* Task directions: Please output each line of the records below as one string in a JSON list, skipping blank lines and leaving out the pictures.

* Item coordinate data:
◆ ◆ ◆
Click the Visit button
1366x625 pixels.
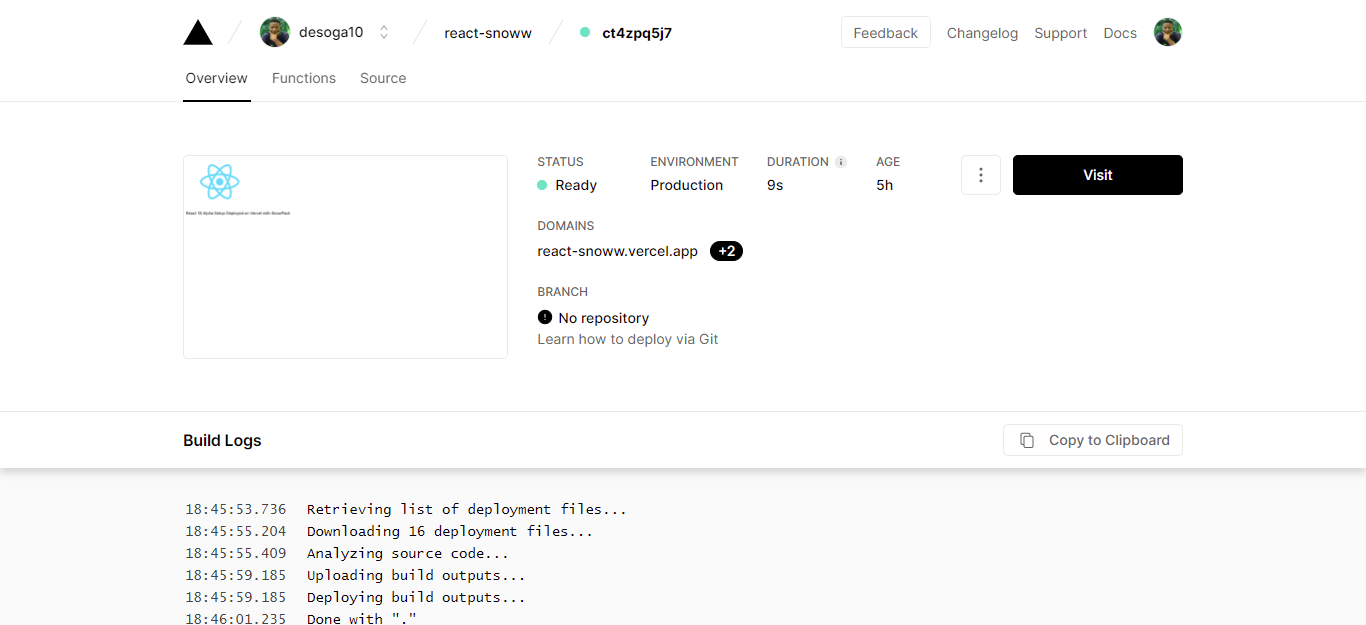tap(1098, 175)
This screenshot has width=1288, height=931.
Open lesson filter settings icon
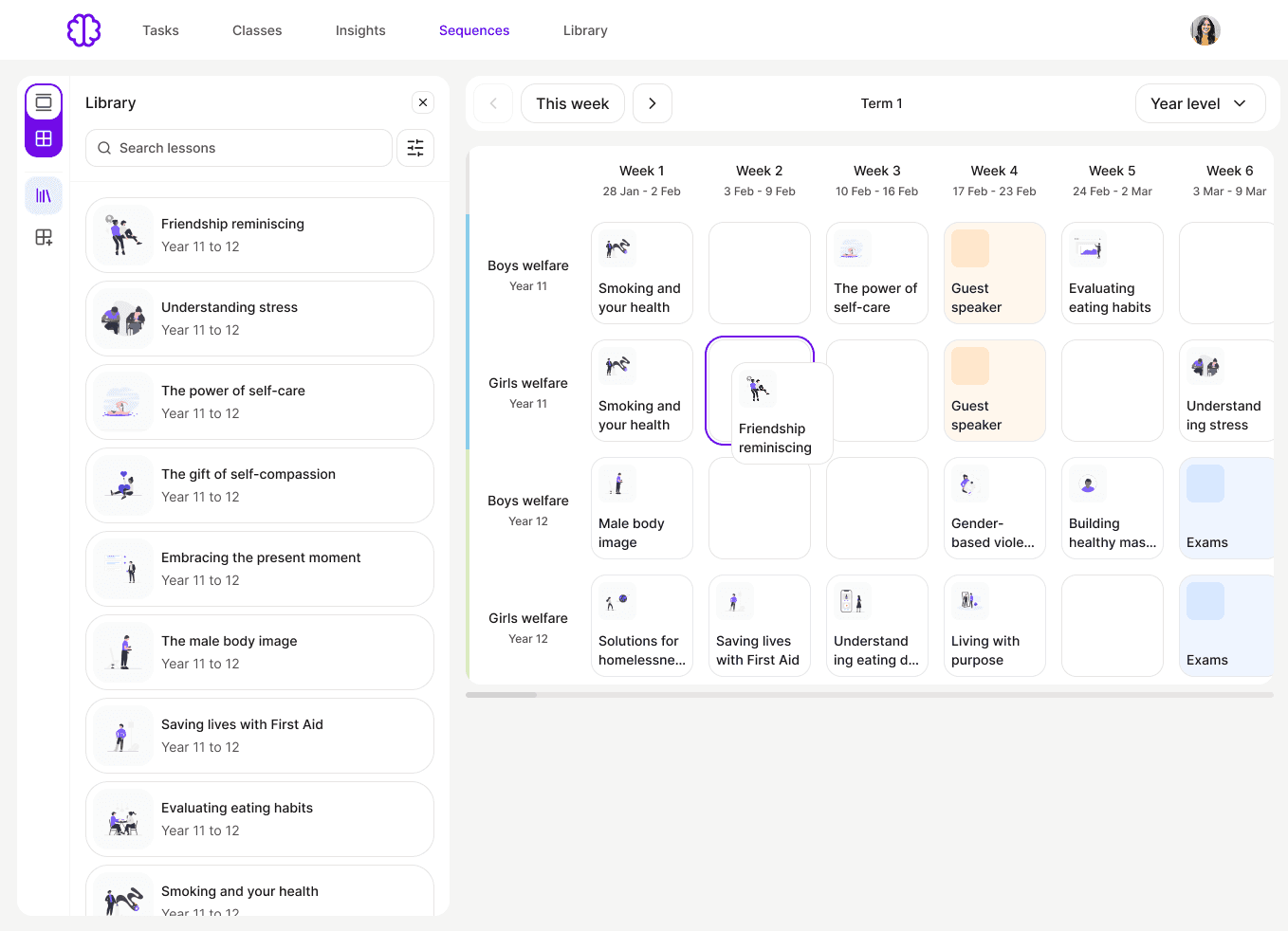(415, 148)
◆ ◆ ◆
* Exercise result:
[
  "Click the Visit button",
  "1366x625 pixels.",
  "tap(1098, 175)",
  "This screenshot has width=1288, height=931.",
  "Open lesson filter settings icon",
  "(415, 148)"
]